## [TASK DESCRIPTION]
Can you format the rows from the one containing "You are a GUI" through the one containing "Task: Click the print icon in top bar" as a numbered list, leaving out any blank rows?

## [MATERIAL FOR THIS TASK]
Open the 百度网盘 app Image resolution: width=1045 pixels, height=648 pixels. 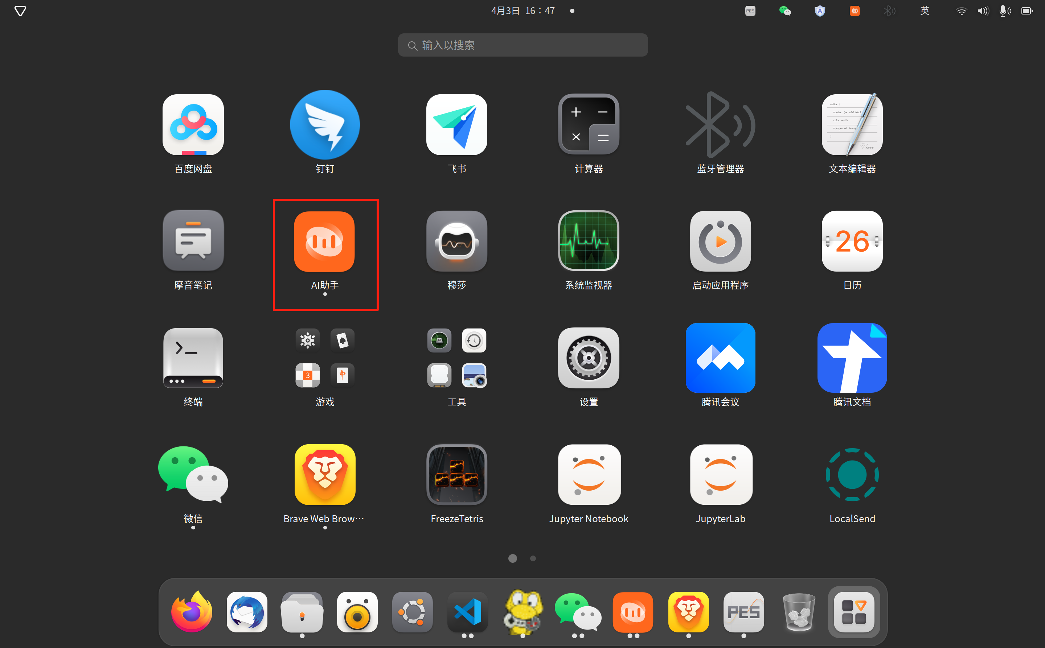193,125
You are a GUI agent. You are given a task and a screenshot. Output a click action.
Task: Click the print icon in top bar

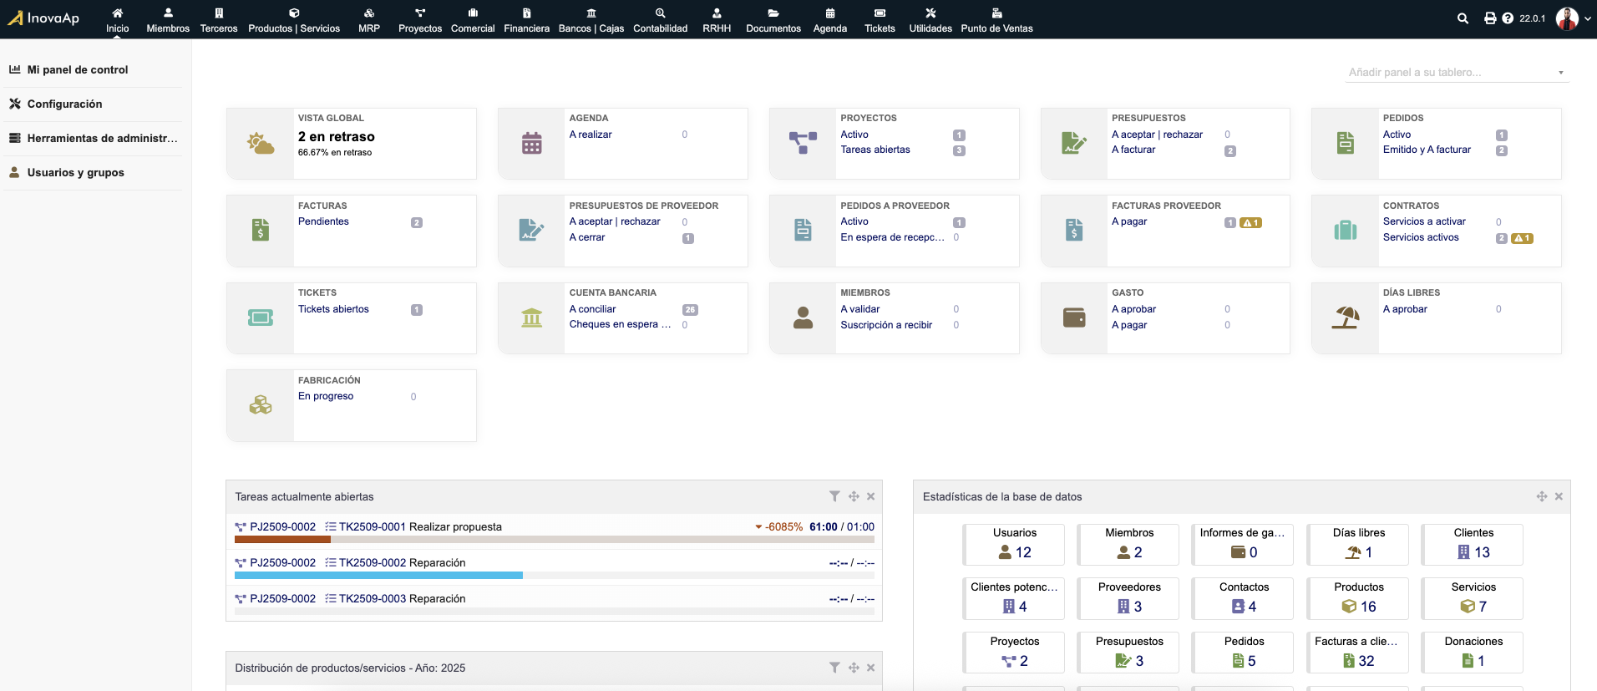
...
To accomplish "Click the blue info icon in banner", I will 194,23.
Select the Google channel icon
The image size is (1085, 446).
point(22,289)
* * *
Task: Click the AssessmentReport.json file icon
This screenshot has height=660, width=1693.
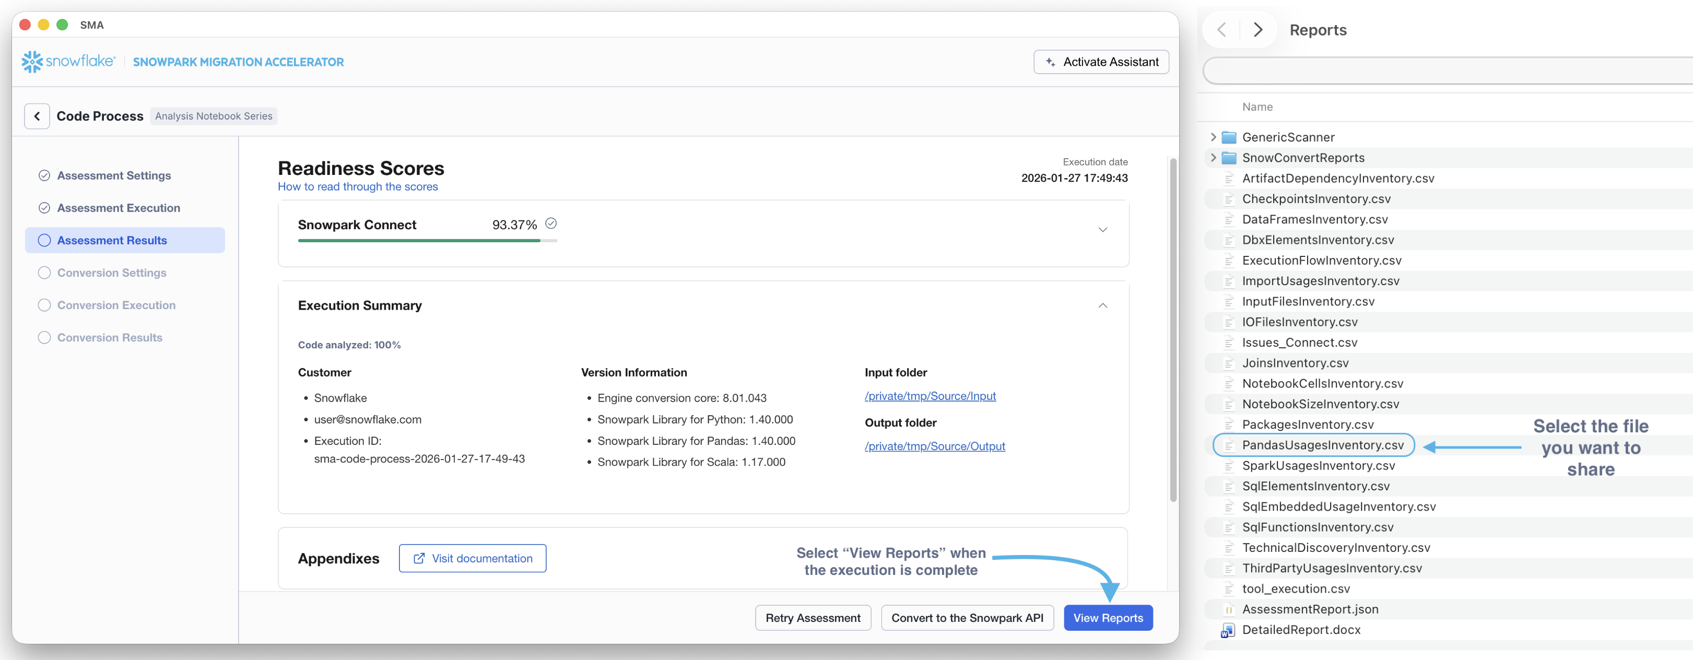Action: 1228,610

## [RESPONSE]
1. You are a GUI agent. You are given a task and a screenshot. Output a click action.
2. Task: Click the print icon in top bar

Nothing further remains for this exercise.